> **REQUIRED TASK 1**:
From the records, list as numbered lines everything from the line with "Set chart range to 5 let" up to and including the line with "Action: coord(467,309)", skipping blank lines. Leave the pictures out.
** BEGIN PASSAGE GIVEN **
Generate Parentheses: Counting Backtrack
Solve Generate Parentheses with counting-based backtracking. Clean invariant, walkthrough, complexity discussion, and interview tips.
What you'll learn
- ✓Why counting opens vs closes beats brute-force filtering
- ✓The two invariants that keep every partial string valid
- ✓A clean recursive implementation
- ✓The Catalan-number complexity bound
- ✓How to extend the pattern to balanced-paren validation
Prerequisites
- •Comfort with [recursion](/blog/recursion-fundamentals)
- •A working sense of [Big-O notation](/blog/big-o-notation-explained)
Generate Parentheses is the cleanest counting-backtrack problem in the catalog. The whole solution rides on two inequalities. Once you see them, the code writes itself.
The Problem
Given n pairs of parentheses, generate all combinations of well-formed parentheses.
Example:
- Input:
n = 3 - Output:
["((()))","(()())","(())()","()(())","()()()"]
Intuition
A partial string is extensible to a valid full string if and only if two facts hold: (1) we have not yet placed all n opens, and (2) we have not closed more than we have opened. Translate those facts into “we may add (” and “we may add )” branches, and every recursion path lands on a valid string with zero post-filtering. This is the brute-force tree pruned to exactly the Catalan-number worth of leaves.
** END PASSAGE GIVEN **
> **REQUIRED TASK 2**:
Answer these questions from the passage on Generate Parentheses:
(a) What value of n does the example input use?
(b) What kind of number gives the complexity bound?
(c) According to the Intuition section, what two facts must hold for a partial string to be extensible to a valid full string?
** BEGIN STORED DATA **
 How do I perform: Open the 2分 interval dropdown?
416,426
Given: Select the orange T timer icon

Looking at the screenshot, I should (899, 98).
** END STORED DATA **
** BEGIN STORED DATA **
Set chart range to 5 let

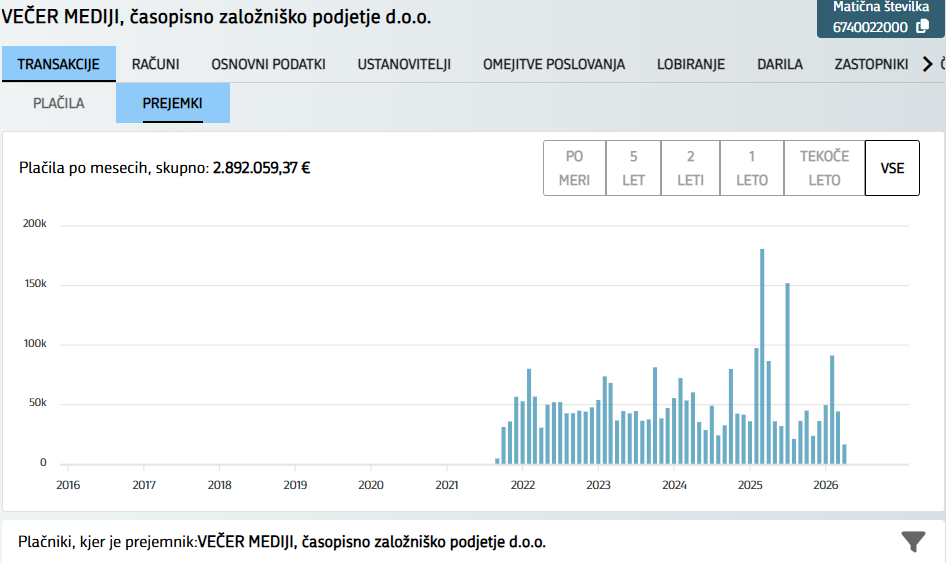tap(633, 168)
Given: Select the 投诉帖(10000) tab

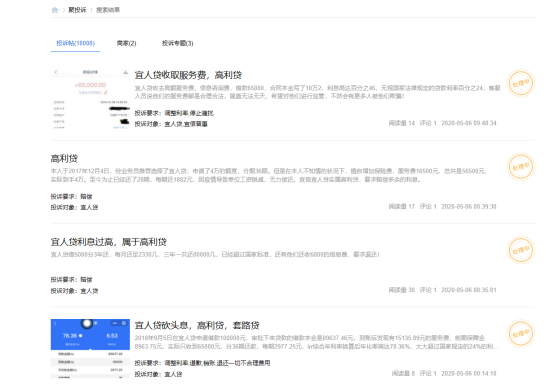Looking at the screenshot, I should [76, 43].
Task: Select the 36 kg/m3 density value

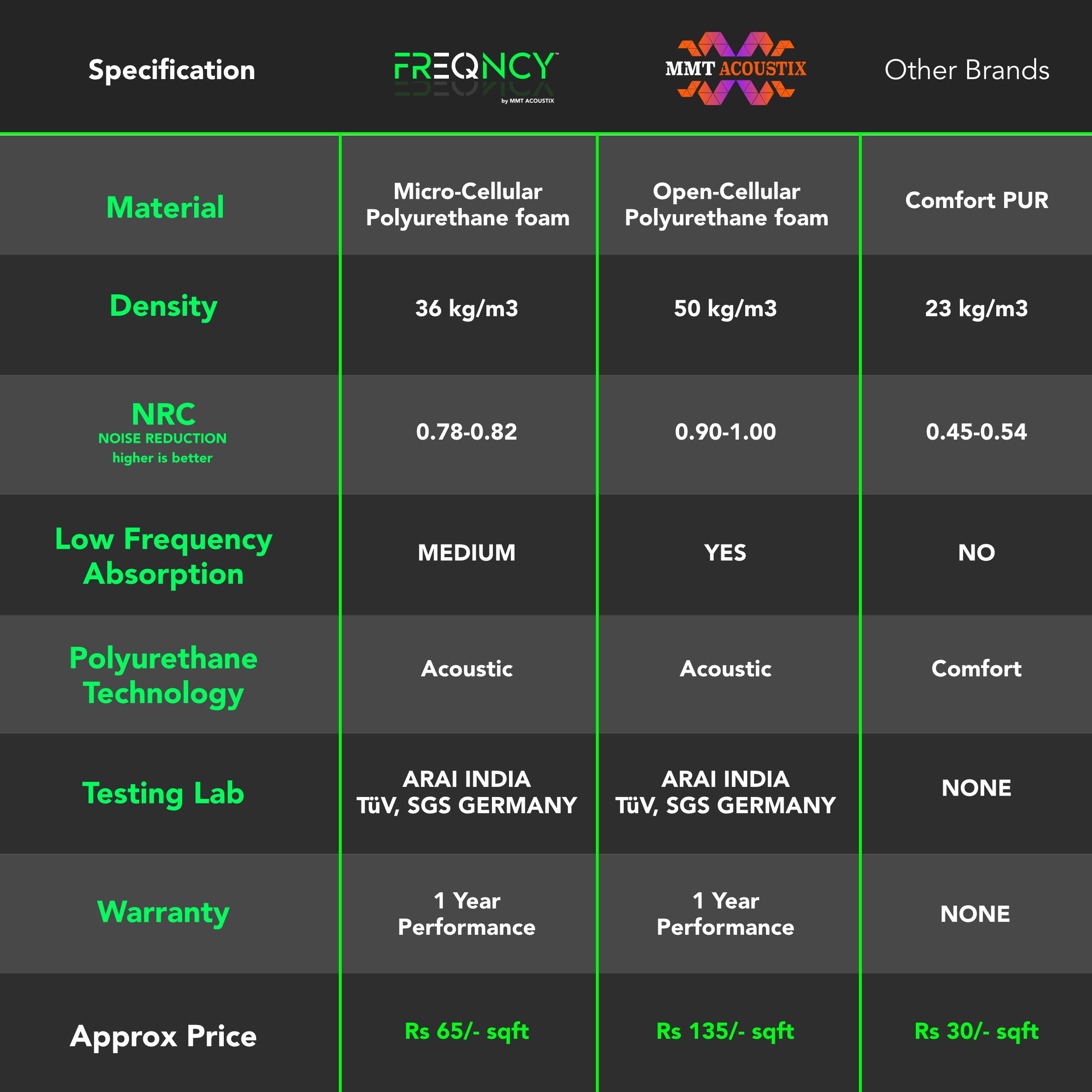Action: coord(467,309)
** END STORED DATA **
> **CORRECT RESULT 1**:
1. Set chart range to 5 let
2. tap(633, 168)
3. Given: Select the 投诉帖(10000) tab
4. Looking at the screenshot, I should [76, 43].
5. Task: Select the 36 kg/m3 density value
6. Action: coord(467,309)

> **CORRECT RESULT 2**:
(a) n = 3.
(b) The Catalan number.
(c) Not all n opens have been placed yet, and no more have been closed than have been opened.